59․Mr Andy’s participation in the offending was uncontested, as was the fact that he had driven his co-offenders to and from Ms Walker’s house. As we have noted above, there was little scope for doubt that he knew whether the appellant was one of them. If the identification evidence that he gave was affected by knowledge of the Crown brief of evidence, and the case that the prosecution wanted him to support, that was almost certainly not a function of suggestibility or faulty memory on his part; it was a deliberate decision to give a particular account of what had taken place.
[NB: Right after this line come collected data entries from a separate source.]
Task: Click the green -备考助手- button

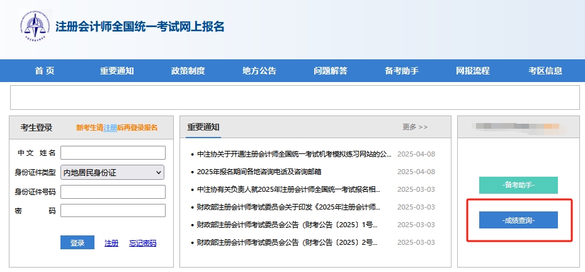Action: click(x=518, y=186)
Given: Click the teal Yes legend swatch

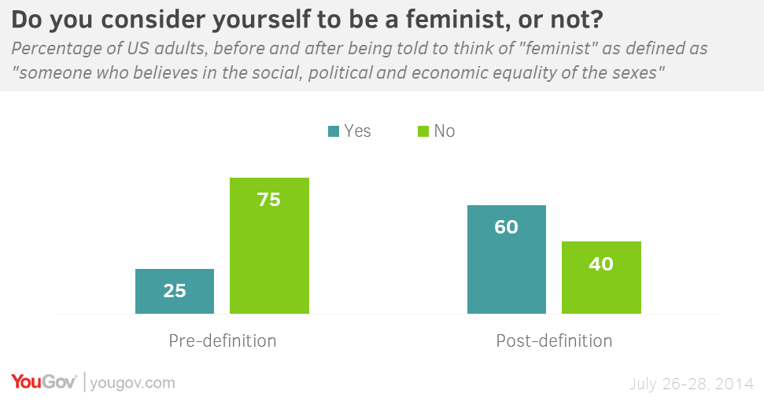Looking at the screenshot, I should pos(334,131).
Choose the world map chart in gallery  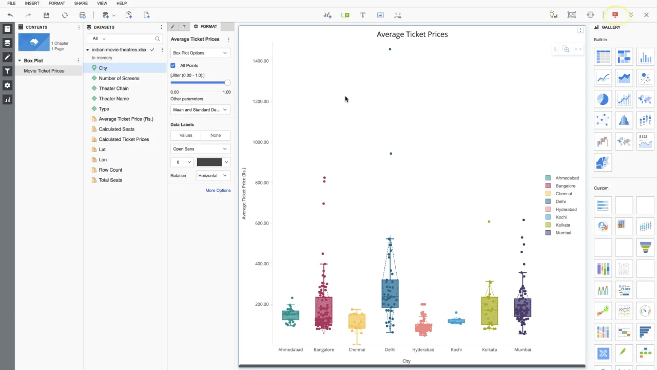pyautogui.click(x=645, y=99)
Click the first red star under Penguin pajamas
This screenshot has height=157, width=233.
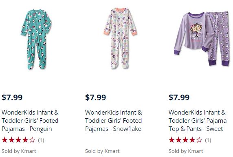tap(4, 140)
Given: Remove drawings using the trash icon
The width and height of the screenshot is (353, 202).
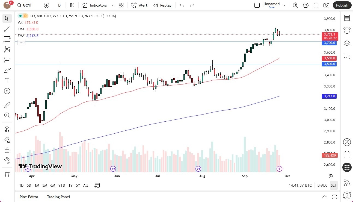Looking at the screenshot, I should [x=7, y=174].
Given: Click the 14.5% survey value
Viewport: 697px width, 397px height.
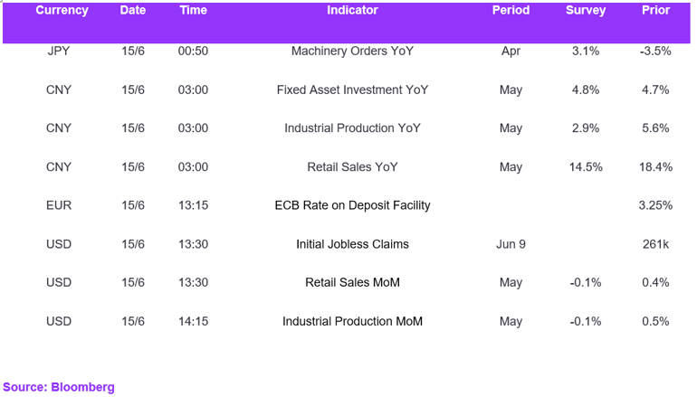Looking at the screenshot, I should (586, 167).
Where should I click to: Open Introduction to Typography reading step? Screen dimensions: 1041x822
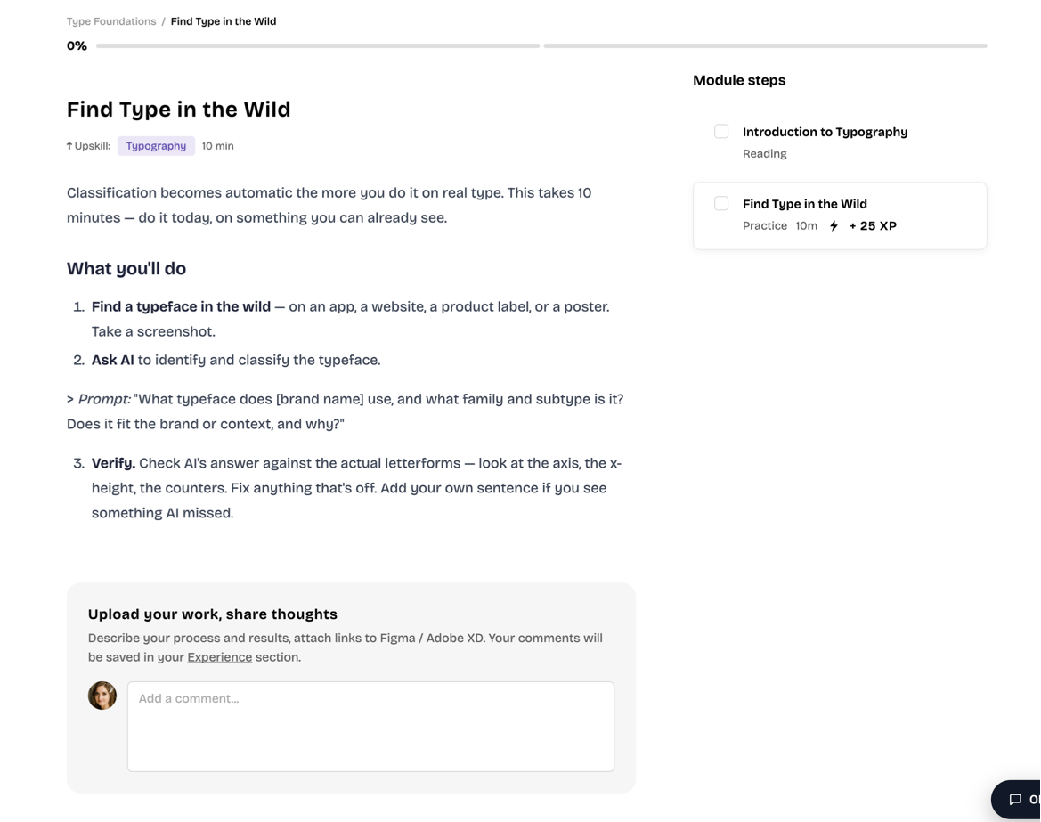(825, 132)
The question whether he had been influenced in that way was thus an aspect of the broader issue whether he was telling the truth, which of course was properly a matter for the jury (and was thoroughly ventilated before them). It was not something that, as a matter of law, required the trial judge to direct the jury to discount Mr Andy’s evidence on the question of identification.

60․For these reasons we reject ground 2.

Conclusion on the conviction appeal

61․In so far as the appellant seeks to overturn his conviction, the appeal must be dismissed.

The appeal against sentence

62․The third and fourth grounds of appeal relate to the sentence imposed by the trial Judge on 1 June 2022.

63․As noted at [7]–[8], his Honour imposed sentences of two years’ imprisonment (backdated to reflect time already spent in custody) for count 1 (aggravated burglary) and one year’s imprisonment for count 2 (property damage). These sentences are partially concurrent, leading to a total sentence of two years and six months. His Honour fixed a nonparole period of 15 months.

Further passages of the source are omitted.